Not long before sundown Wednesday, word began to spread that a Black man had just been killed by police. At a Black Entrepreneur State Fair event in Father Hennepin Bluff Park, across the Mississippi River from downtown and barely a mile from where the death had taken place, a DJ announced that police were using a suicide story to cover it up.
A group marched across the Stone Arch Bridge to where the man died. Soon, hundreds gathered in downtown Minneapolis to protest what they believed was another fatal police shooting of a Black man only three months after George Floyd died at the hands of Minneapolis police. A replay of the last week of May felt imminent.
As protesters gathered, the Minneapolis Police Department sent out a tweet.
"*WARNING: This video contains graphic images*," the tweet read. "This evening, a murder suspect committed suicide as police approached them at 8th & Nicollet. No officer weapons were fired. This is a tragedy for our community that is still hurting."

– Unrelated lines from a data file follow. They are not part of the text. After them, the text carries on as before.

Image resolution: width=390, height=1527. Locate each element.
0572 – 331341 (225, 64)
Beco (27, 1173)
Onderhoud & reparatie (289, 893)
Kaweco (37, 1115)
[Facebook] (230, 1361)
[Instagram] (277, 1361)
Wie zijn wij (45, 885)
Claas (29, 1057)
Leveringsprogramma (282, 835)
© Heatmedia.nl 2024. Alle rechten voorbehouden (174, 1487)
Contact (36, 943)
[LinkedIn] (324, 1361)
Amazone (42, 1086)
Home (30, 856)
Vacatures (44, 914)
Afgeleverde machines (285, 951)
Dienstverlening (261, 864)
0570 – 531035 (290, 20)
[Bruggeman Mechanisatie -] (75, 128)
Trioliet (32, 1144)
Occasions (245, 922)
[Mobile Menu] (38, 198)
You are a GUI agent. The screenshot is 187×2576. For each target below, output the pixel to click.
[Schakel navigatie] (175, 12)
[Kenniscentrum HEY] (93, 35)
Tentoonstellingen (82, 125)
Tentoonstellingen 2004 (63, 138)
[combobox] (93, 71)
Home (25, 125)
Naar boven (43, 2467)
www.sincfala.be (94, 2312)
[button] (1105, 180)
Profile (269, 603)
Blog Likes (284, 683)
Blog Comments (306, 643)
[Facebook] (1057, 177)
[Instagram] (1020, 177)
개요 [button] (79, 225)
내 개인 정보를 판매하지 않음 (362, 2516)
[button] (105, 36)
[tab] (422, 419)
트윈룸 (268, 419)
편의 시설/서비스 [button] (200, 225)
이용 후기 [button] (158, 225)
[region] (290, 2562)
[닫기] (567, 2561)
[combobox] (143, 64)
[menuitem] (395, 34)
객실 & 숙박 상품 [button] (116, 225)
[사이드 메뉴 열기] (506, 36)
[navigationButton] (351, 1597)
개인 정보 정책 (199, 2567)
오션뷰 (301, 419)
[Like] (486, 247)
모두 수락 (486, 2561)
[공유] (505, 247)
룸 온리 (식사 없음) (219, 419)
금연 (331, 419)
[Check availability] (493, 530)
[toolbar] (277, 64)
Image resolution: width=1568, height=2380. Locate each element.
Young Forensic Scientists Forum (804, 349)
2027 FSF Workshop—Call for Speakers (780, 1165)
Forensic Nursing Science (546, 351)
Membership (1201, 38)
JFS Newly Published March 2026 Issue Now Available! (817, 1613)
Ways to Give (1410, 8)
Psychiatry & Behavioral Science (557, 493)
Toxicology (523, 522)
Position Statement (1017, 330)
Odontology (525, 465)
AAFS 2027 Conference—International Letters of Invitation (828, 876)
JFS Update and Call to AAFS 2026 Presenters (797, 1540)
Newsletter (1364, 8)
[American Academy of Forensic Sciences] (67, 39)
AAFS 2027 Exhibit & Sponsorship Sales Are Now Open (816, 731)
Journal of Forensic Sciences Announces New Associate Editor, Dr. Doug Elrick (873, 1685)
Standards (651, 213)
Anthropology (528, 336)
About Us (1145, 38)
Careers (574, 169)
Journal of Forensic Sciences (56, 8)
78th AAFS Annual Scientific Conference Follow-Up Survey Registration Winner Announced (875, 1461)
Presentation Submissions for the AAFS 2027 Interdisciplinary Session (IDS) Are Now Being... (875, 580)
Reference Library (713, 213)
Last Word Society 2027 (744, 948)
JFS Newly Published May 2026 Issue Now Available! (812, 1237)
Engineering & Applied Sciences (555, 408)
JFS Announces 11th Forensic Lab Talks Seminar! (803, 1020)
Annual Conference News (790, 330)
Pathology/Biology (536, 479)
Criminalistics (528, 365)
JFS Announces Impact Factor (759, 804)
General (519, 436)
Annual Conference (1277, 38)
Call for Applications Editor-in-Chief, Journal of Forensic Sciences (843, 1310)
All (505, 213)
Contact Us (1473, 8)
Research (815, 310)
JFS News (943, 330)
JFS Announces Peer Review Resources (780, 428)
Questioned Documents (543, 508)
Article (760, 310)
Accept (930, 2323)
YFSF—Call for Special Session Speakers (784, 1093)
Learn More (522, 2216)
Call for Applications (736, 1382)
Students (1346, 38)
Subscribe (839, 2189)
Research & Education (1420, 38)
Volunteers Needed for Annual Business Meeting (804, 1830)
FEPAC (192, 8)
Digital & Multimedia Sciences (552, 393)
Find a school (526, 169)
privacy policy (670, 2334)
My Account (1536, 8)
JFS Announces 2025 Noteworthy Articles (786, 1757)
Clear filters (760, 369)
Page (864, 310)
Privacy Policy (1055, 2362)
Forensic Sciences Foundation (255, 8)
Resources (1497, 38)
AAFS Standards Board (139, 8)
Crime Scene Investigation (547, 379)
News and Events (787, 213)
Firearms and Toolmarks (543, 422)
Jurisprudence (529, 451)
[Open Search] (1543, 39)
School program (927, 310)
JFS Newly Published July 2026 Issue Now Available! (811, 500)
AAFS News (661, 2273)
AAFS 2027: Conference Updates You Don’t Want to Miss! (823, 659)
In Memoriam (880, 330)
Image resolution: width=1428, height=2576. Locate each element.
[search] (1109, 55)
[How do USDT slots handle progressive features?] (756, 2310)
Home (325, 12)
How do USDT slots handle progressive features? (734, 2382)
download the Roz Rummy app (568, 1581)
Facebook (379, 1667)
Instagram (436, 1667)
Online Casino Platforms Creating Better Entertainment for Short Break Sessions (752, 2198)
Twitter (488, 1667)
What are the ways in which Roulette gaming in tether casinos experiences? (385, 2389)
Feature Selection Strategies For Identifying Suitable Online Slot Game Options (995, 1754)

The embedded video showed the police account to be correct: The man turned a gun on himself as police closed in, and as a group of bystanders scattered. Community activists worked to spread the word online and to the downtown crowd that this was not a police shooting and it wasn't a moment for protest. As the video of Floyd's killing inflamed May's uprising, it stood to reason that video of Wednesday's suicide could cool the night's heated emotions.
But that was not fully the case.
The tense and destructive evening underscored the distrust between the community and police. The gut reaction from plenty of protesters was simple: The police were lying.
"We know there is distrust now in certain parts of our community," Minneapolis Police Chief Medaria Arradondo said Thursday. "As soon as we started hearing the first rumblings that this was an officer-involved shooting, we needed to get that [suicide] information out. There would have been probably a lot greater destruction and chaos had we let that unsubstantiated ... rumor of an officer-involved shooting go."